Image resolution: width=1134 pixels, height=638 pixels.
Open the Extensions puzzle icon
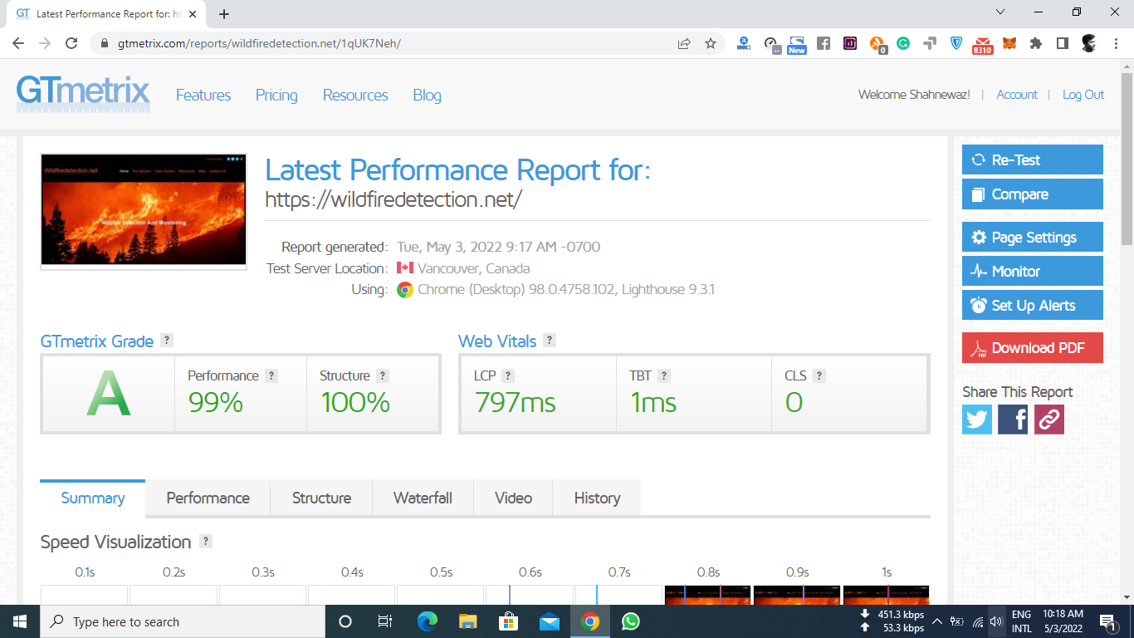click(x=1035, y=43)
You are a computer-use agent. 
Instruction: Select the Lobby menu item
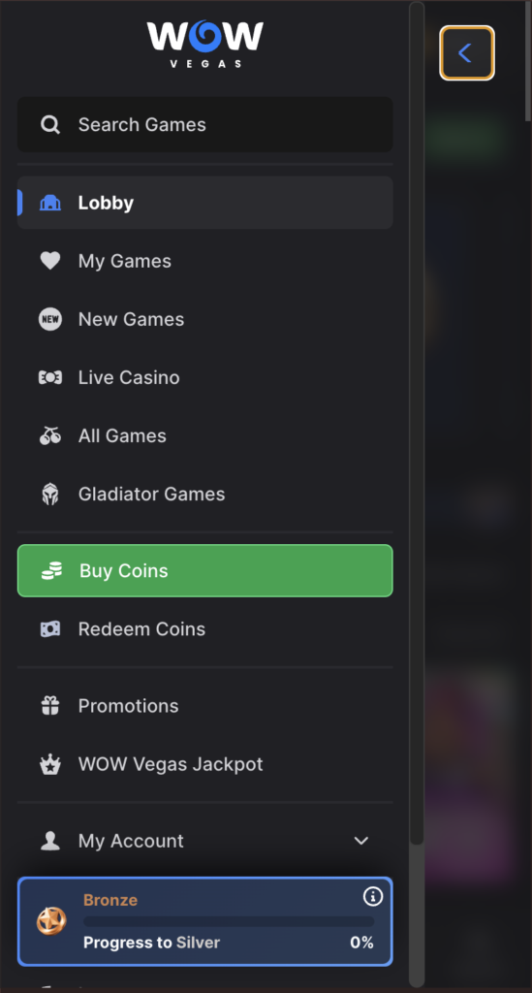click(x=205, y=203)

::::

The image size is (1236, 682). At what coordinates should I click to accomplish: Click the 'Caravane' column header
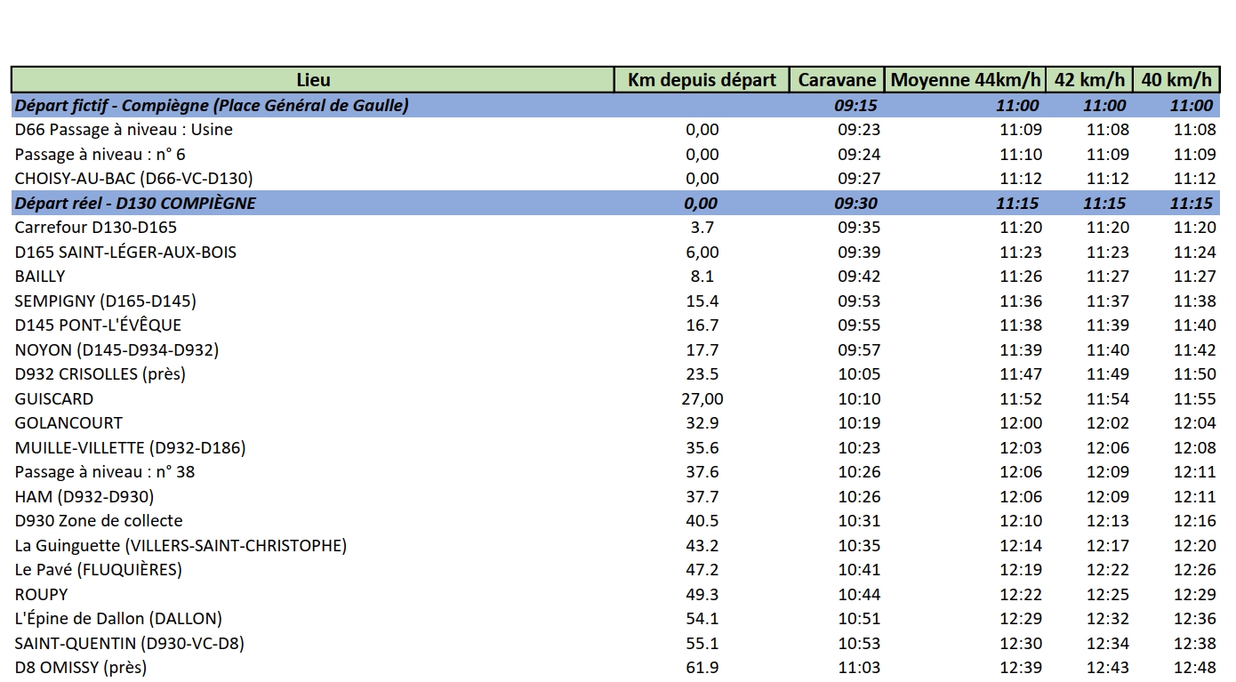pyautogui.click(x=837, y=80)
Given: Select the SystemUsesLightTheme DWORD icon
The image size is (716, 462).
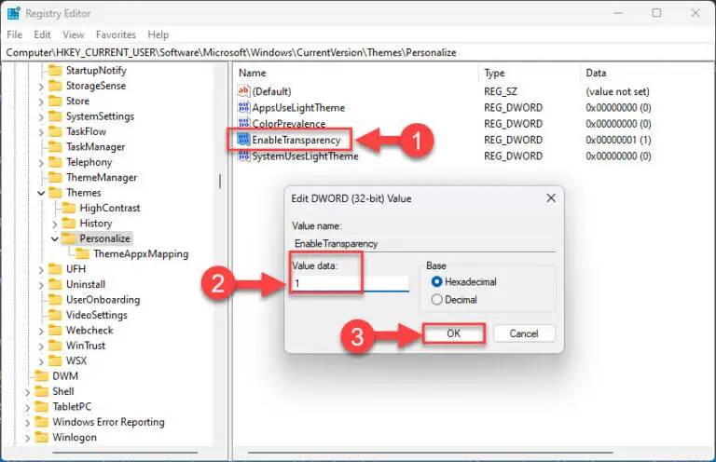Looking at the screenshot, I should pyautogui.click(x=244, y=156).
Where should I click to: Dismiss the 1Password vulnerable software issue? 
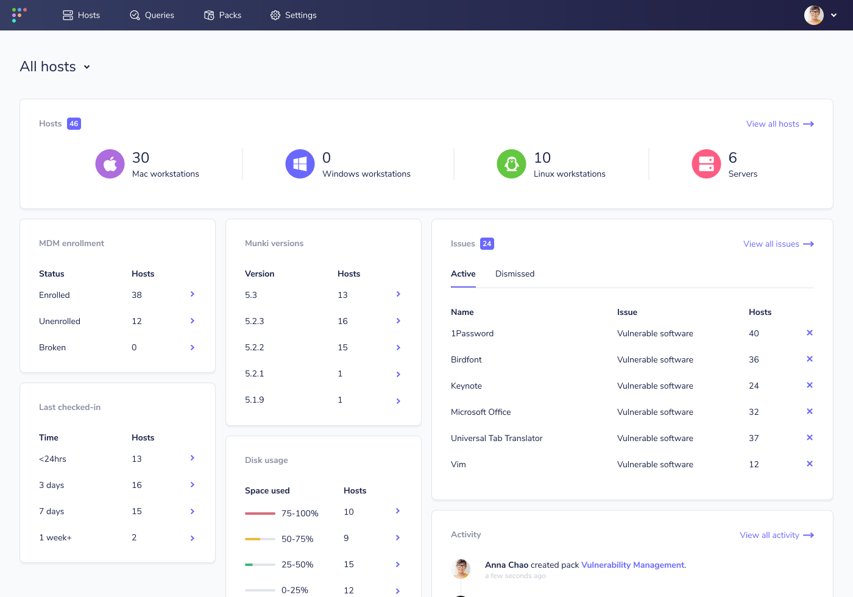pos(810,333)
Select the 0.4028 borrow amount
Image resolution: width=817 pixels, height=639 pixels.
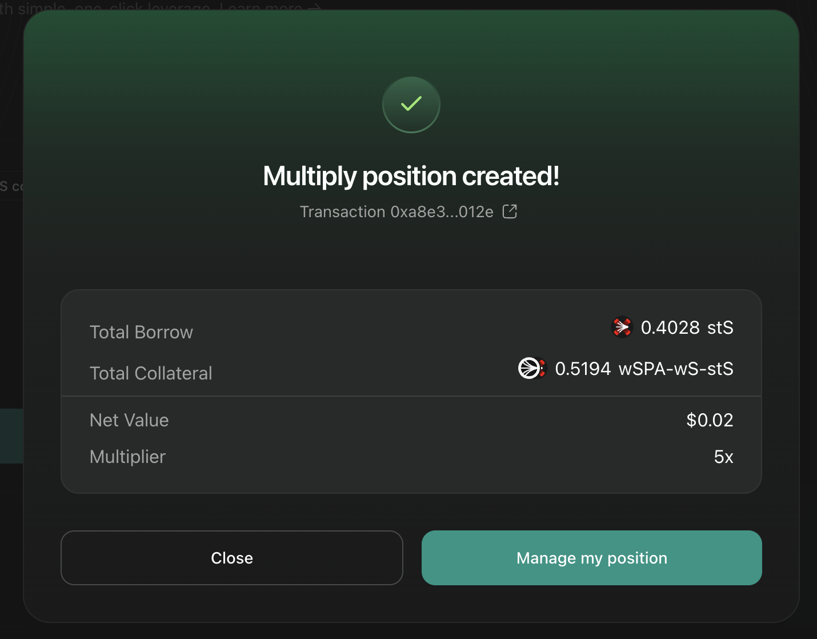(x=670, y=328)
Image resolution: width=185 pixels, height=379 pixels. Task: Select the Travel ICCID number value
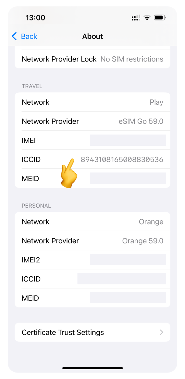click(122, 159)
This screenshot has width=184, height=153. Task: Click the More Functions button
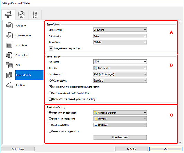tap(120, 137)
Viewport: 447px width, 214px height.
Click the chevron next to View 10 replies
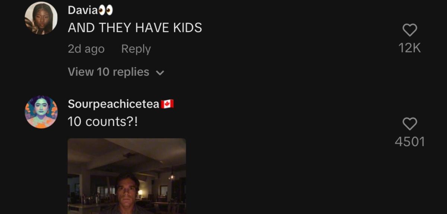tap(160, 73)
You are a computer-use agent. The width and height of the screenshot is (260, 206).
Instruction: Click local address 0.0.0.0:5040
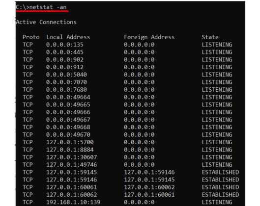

::::

WORK TO COMPLETE
The answer must consist of each line from the entries that contains the string "computer".

EXPECTED ANSWER
You are a computer-use agent. 
You are a computer-use agent. The width and height of the screenshot is (260, 206).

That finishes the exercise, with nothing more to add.